Critical Care Nurse
- Discipline: Critical care nursing
- Language: English
- Edited by: Annette Bourgault

Publication details
- History: 1981–present
- Publisher: American Association of Critical-Care Nurses
- Frequency: Bimonthly
- Impact factor: 1.707 (2017)

Standard abbreviations
- ISO 4: Crit. Care Nurse

Indexing
- CODEN: CCNUEV
- ISSN: 0279-5442 (print) 1940-8250 (web)
- OCLC no.: 802716971

Links
- Journal homepage; Online access; Online archive;

= Critical Care Nurse =

Critical Care Nurse is a bimonthly peer-reviewed nursing journal covering research about bedside care of critically and acutely ill patients and critical and acute care nursing practice. It is published by the American Association of Critical-Care Nurses. The journal was established in 1981 with C. Gozensky and Penny Vaughn as its founding editors-in-chief.
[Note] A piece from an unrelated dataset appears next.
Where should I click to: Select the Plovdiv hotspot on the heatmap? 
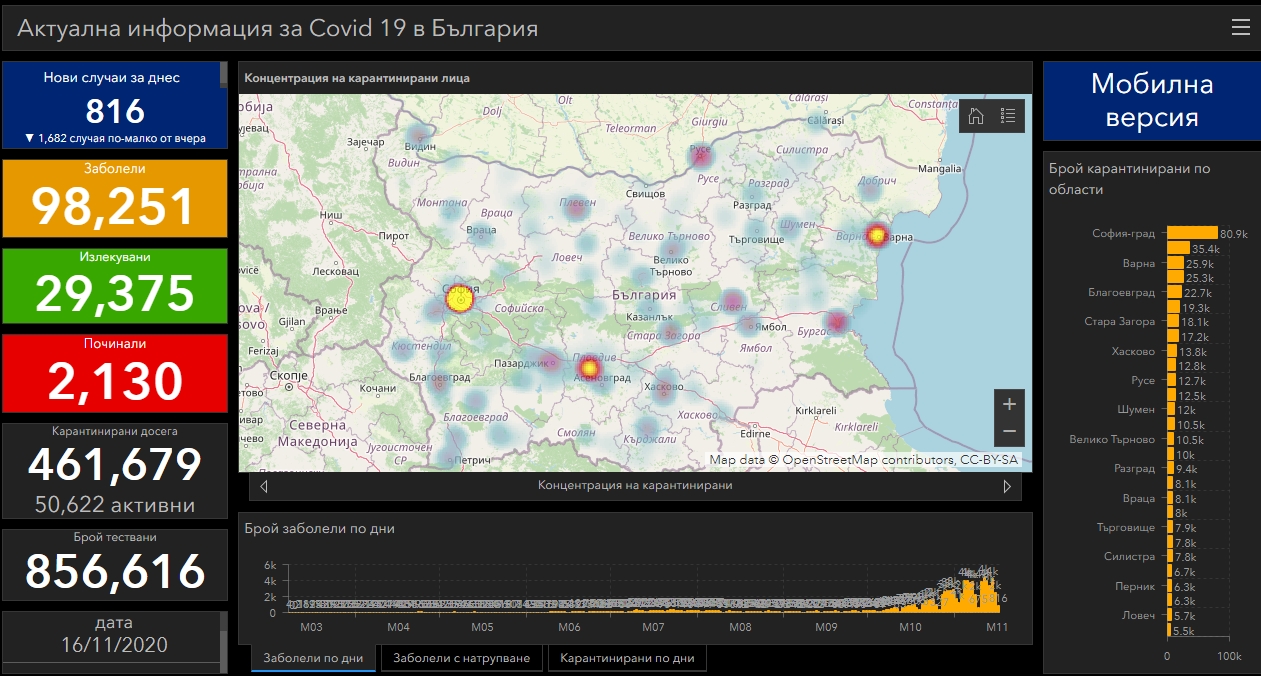pos(589,370)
Its current editor-in-chief is Annette Bourgault (University of Central Florida).

==Abstracting and indexing==
The journal is abstracted and indexed in:

- Academic Search Premier
- CINAHL
- Embase
- MEDLINE
- Science Citation Index Expanded
- Scopus
- Social Sciences Citation Index

According to the Journal Citation Reports, the journal has a 2017 impact factor of 1.707.